WHAT IS EXPECTED – Set down every line below, word for word.

(Beginning of RECORDS SHOWN)

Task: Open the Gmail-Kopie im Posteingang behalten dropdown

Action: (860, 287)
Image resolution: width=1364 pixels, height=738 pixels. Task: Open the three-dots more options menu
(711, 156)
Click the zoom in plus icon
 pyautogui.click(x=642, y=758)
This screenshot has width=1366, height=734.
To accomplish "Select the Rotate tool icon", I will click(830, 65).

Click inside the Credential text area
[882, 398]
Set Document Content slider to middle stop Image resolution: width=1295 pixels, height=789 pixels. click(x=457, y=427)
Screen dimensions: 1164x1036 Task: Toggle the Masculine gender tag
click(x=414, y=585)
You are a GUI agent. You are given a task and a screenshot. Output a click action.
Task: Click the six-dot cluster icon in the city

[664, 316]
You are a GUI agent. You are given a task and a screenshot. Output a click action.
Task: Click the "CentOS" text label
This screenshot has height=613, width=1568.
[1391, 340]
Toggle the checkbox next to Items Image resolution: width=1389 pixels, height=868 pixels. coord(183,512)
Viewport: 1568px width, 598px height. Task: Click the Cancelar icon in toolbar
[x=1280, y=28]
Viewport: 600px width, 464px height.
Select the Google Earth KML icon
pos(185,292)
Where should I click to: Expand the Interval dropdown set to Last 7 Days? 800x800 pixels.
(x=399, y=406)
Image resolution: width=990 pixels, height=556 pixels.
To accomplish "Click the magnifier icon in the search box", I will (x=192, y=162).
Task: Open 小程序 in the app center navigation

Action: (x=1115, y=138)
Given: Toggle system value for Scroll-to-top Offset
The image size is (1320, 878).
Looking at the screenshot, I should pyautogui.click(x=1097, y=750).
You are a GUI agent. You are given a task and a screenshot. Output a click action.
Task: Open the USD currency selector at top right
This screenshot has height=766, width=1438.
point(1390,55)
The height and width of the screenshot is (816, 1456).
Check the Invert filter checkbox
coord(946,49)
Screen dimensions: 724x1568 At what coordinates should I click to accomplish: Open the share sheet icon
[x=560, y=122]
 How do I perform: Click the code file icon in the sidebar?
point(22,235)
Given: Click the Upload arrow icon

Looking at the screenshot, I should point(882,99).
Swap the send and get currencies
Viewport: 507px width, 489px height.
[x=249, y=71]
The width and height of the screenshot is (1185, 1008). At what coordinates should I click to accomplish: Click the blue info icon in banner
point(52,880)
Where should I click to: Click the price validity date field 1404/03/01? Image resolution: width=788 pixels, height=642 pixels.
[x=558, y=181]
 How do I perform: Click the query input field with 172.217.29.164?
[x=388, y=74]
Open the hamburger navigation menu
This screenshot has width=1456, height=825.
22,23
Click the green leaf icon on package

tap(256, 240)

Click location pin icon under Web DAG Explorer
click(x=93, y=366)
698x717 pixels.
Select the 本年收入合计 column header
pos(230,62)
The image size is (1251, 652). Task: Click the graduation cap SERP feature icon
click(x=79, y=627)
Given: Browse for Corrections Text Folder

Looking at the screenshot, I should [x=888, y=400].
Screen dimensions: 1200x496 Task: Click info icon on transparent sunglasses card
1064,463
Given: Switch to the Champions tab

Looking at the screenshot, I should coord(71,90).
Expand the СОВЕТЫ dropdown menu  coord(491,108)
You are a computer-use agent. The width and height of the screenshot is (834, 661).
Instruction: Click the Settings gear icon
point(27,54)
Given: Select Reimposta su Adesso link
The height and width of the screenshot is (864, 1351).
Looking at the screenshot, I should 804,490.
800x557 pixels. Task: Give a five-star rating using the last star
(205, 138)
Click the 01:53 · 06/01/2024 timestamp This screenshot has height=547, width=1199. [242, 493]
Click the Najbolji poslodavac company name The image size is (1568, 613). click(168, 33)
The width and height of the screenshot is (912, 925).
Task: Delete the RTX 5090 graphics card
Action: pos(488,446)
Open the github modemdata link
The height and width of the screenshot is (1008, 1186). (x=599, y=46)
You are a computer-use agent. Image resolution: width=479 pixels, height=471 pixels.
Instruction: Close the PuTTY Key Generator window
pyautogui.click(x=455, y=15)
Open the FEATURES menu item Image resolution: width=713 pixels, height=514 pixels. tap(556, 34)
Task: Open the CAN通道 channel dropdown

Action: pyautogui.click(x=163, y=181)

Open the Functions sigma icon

(End of RECORDS SHOWN)

EXPECTED ANSWER –
Task: Open the Gmail-Kopie im Posteingang behalten dropdown

Action: (860, 287)
Image resolution: width=1364 pixels, height=738 pixels. Task: Open the three-dots more options menu
(711, 156)
Click the zoom in plus icon
 pyautogui.click(x=642, y=758)
This screenshot has width=1366, height=734.
To accomplish "Select the Rotate tool icon", I will click(830, 65).

Click inside the Credential text area
[882, 398]
Set Document Content slider to middle stop Image resolution: width=1295 pixels, height=789 pixels. click(x=457, y=427)
Screen dimensions: 1164x1036 Task: Toggle the Masculine gender tag
click(x=414, y=585)
You are a GUI agent. You are given a task and a screenshot. Output a click action.
Task: Click the six-dot cluster icon in the city

[664, 316]
You are a GUI agent. You are given a task and a screenshot. Output a click action.
Task: Click the "CentOS" text label
This screenshot has height=613, width=1568.
[1391, 340]
Toggle the checkbox next to Items Image resolution: width=1389 pixels, height=868 pixels. coord(183,512)
Viewport: 1568px width, 598px height. Task: Click the Cancelar icon in toolbar
[x=1280, y=28]
Viewport: 600px width, 464px height.
Select the Google Earth KML icon
pos(185,292)
Where should I click to: Expand the Interval dropdown set to Last 7 Days? 800x800 pixels.
(x=399, y=406)
Image resolution: width=990 pixels, height=556 pixels.
To accomplish "Click the magnifier icon in the search box", I will (x=192, y=162).
Task: Open 小程序 in the app center navigation

Action: (x=1115, y=138)
Given: Toggle system value for Scroll-to-top Offset
The image size is (1320, 878).
Looking at the screenshot, I should pyautogui.click(x=1097, y=750).
You are a GUI agent. You are given a task and a screenshot. Output a click action.
Task: Open the USD currency selector at top right
This screenshot has height=766, width=1438.
point(1390,55)
The height and width of the screenshot is (816, 1456).
Check the Invert filter checkbox
coord(946,49)
Screen dimensions: 724x1568 At what coordinates should I click to accomplish: Open the share sheet icon
[x=560, y=122]
 How do I perform: Click the code file icon in the sidebar?
point(22,235)
Given: Click the Upload arrow icon

Looking at the screenshot, I should point(882,99).
Swap the send and get currencies
Viewport: 507px width, 489px height.
[x=249, y=71]
The width and height of the screenshot is (1185, 1008). At what coordinates should I click to accomplish: Click the blue info icon in banner
point(52,880)
Where should I click to: Click the price validity date field 1404/03/01? Image resolution: width=788 pixels, height=642 pixels.
[x=558, y=181]
 How do I perform: Click the query input field with 172.217.29.164?
[x=388, y=74]
Open the hamburger navigation menu
This screenshot has width=1456, height=825.
22,23
Click the green leaf icon on package

tap(256, 240)

Click location pin icon under Web DAG Explorer
click(x=93, y=366)
698x717 pixels.
Select the 本年收入合计 column header
pos(230,62)
The image size is (1251, 652). Task: Click the graduation cap SERP feature icon
click(x=79, y=627)
Given: Browse for Corrections Text Folder

Looking at the screenshot, I should [x=888, y=400].
Screen dimensions: 1200x496 Task: Click info icon on transparent sunglasses card
1064,463
Given: Switch to the Champions tab

Looking at the screenshot, I should coord(71,90).
Expand the СОВЕТЫ dropdown menu  coord(491,108)
You are a computer-use agent. The width and height of the screenshot is (834, 661).
Instruction: Click the Settings gear icon
point(27,54)
Given: Select Reimposta su Adesso link
The height and width of the screenshot is (864, 1351).
Looking at the screenshot, I should 804,490.
800x557 pixels. Task: Give a five-star rating using the last star
(205, 138)
Click the 01:53 · 06/01/2024 timestamp This screenshot has height=547, width=1199. [242, 493]
Click the Najbolji poslodavac company name The image size is (1568, 613). click(168, 33)
The width and height of the screenshot is (912, 925).
Task: Delete the RTX 5090 graphics card
Action: pos(488,446)
Open the github modemdata link
The height and width of the screenshot is (1008, 1186). (x=599, y=46)
You are a computer-use agent. Image resolution: width=479 pixels, height=471 pixels.
Instruction: Close the PuTTY Key Generator window
pyautogui.click(x=455, y=15)
Open the FEATURES menu item Image resolution: width=713 pixels, height=514 pixels. tap(556, 34)
Task: Open the CAN通道 channel dropdown

Action: pyautogui.click(x=163, y=181)

Open the Functions sigma icon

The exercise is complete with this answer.